Figuras essenciais para meu desenvolvimento musical: Coro e Osso, Projeto Canto Coral e Luiz Piquera

O estímulo para o início de meus estudos musicais veio pela participação no concerto didático coral relatado anteriormente. O Grupo Vocal Coro e Osso foi que me proporcionou uma primeira experiência de apreciação.

Durante a apresentação dos naipes do Grupo Vocal Coro e Osso, as palavras do maestro me soaram como um grande incentivo. Ele disse que cada um ali, presente na plateia, tinha uma voz que, respeitada sua extensão vocal, se encaixaria perfeitamente em um daqueles subgrupos, chamados naipes. Através dessa fala, o maestro explicitou uma situação extremamente democrática e inclusiva, já que ser cantor, para muitos, parece ser algo tão distante. Para mim, soou como um convite, e eu o aceitei. Senti-me tão instigada que tempos depois dessa vivência me aproximei efetivamente daquele fazer musical.

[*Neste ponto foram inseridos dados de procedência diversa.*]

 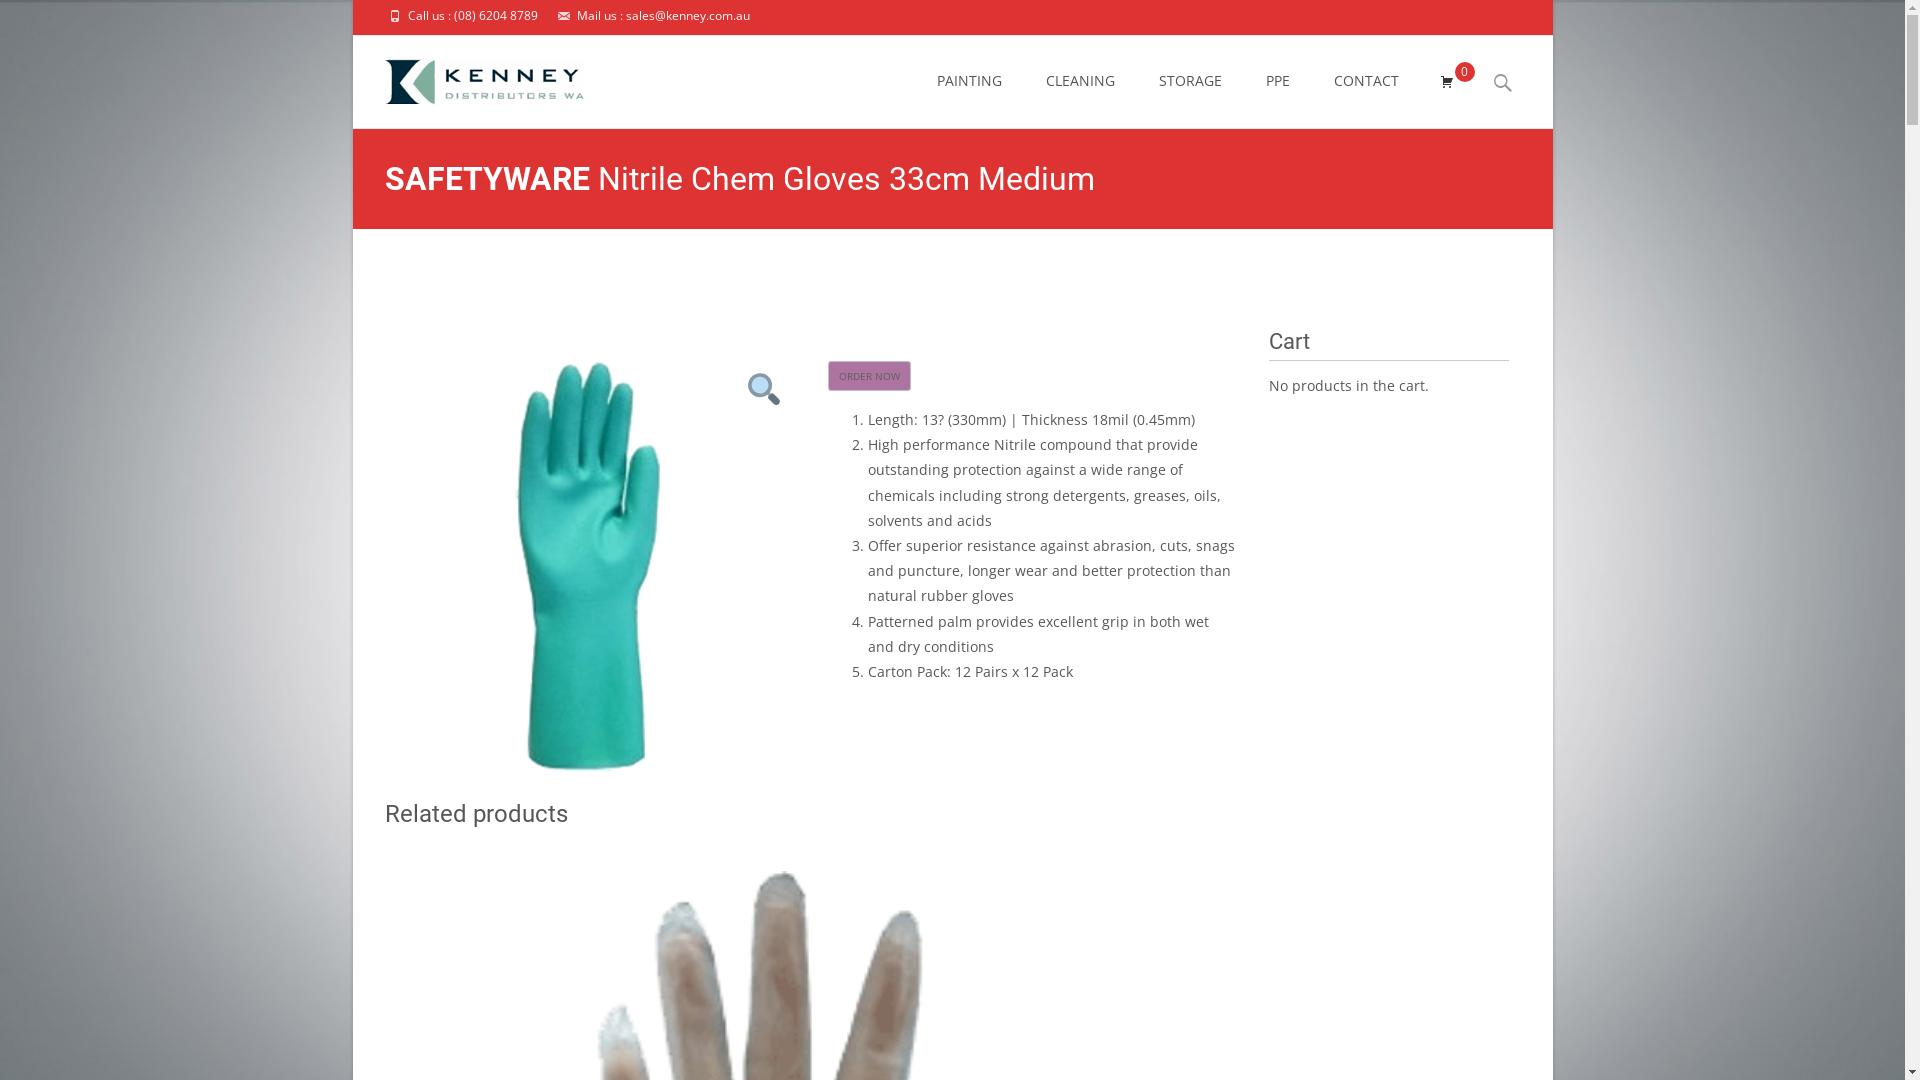 What do you see at coordinates (911, 278) in the screenshot?
I see `'Kenney Distributors WA'` at bounding box center [911, 278].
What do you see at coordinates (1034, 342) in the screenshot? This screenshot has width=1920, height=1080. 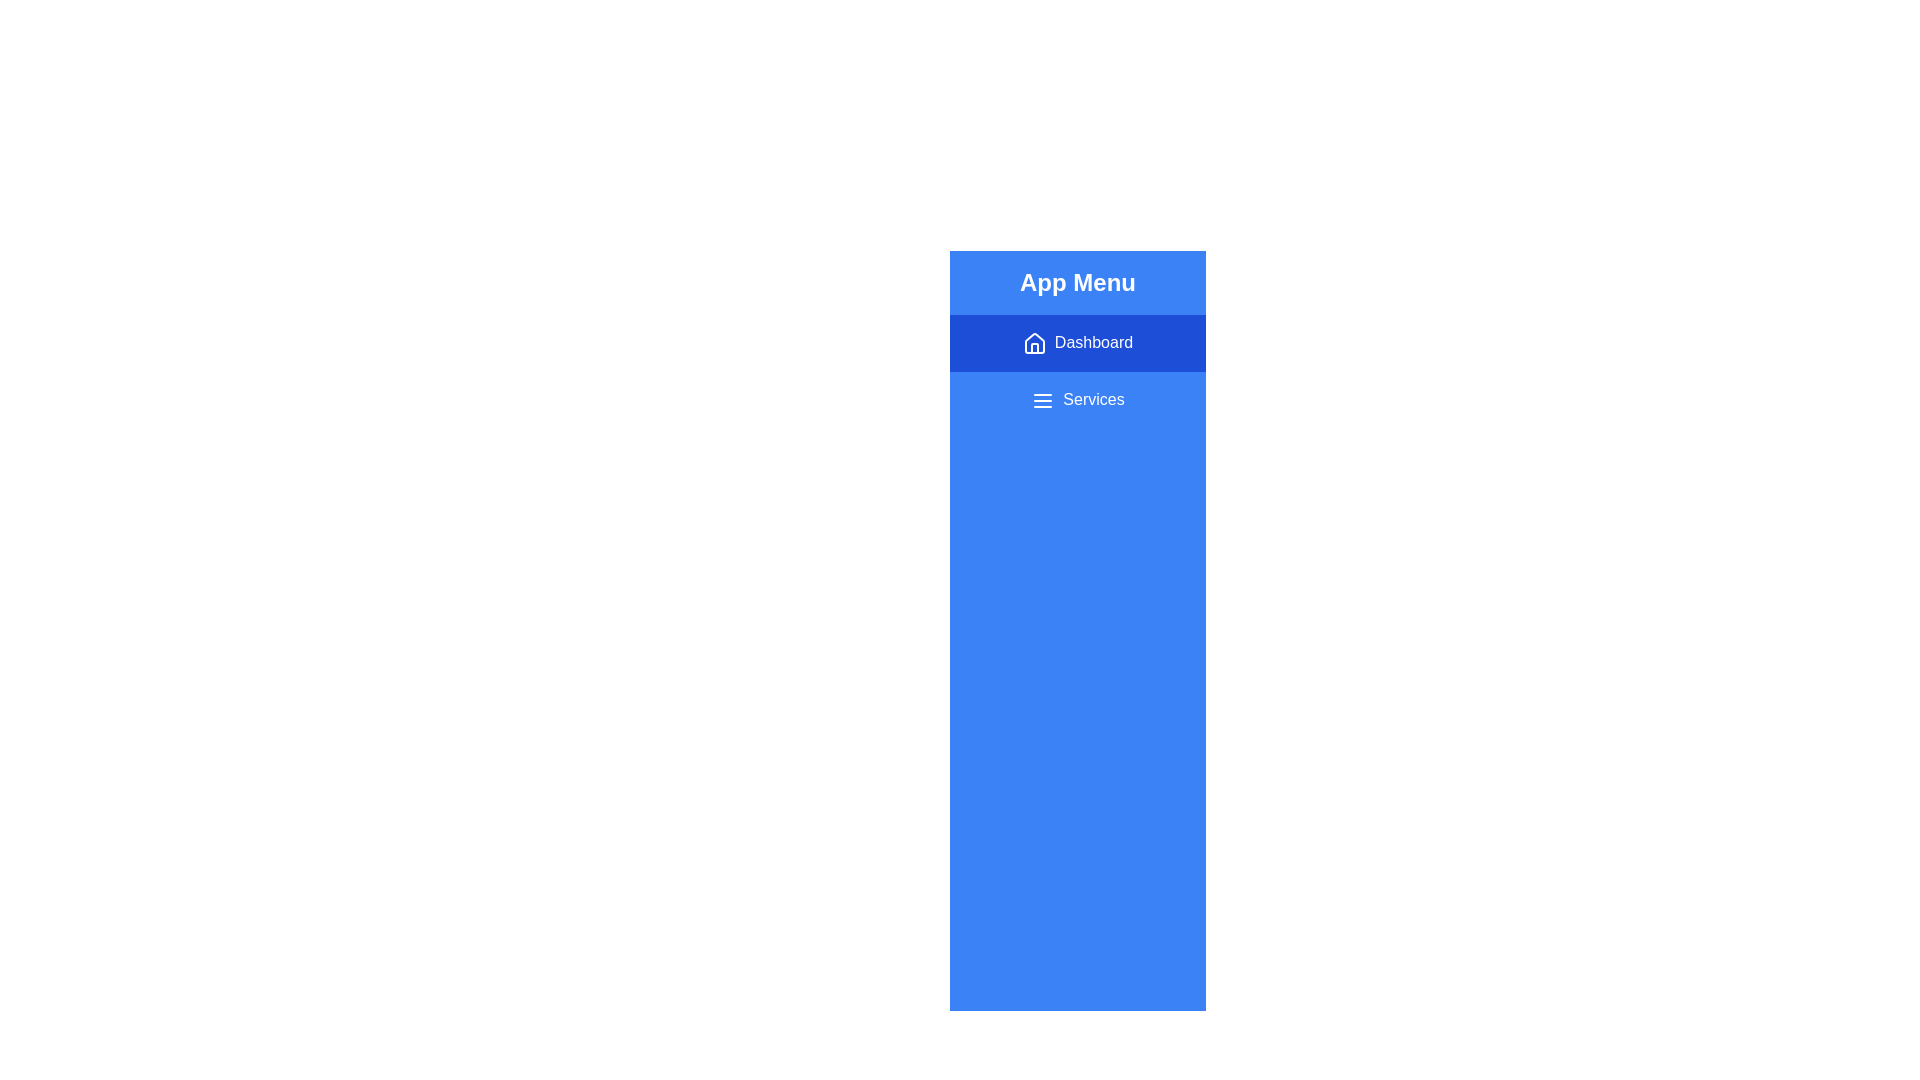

Após ter passado o concerto didático, uma amiga da escola e eu elaboramos a ideia de uma banda. Porém, nos faltava conhecimentos musicais para que nosso projeto se concretizasse. Foi então que tomamos a decisão de conversar com uma de nossas professoras, que era e continua sendo cantora do Grupo Vocal Coro e Osso – o coral que havia se apresentado em nossa escola no ano anterior. Pedimos que ela nos indicasse um professor de música. Então, vieram as minhas experiências como coralista: tornei-me cantora do Projeto Canto Coral, em 1996.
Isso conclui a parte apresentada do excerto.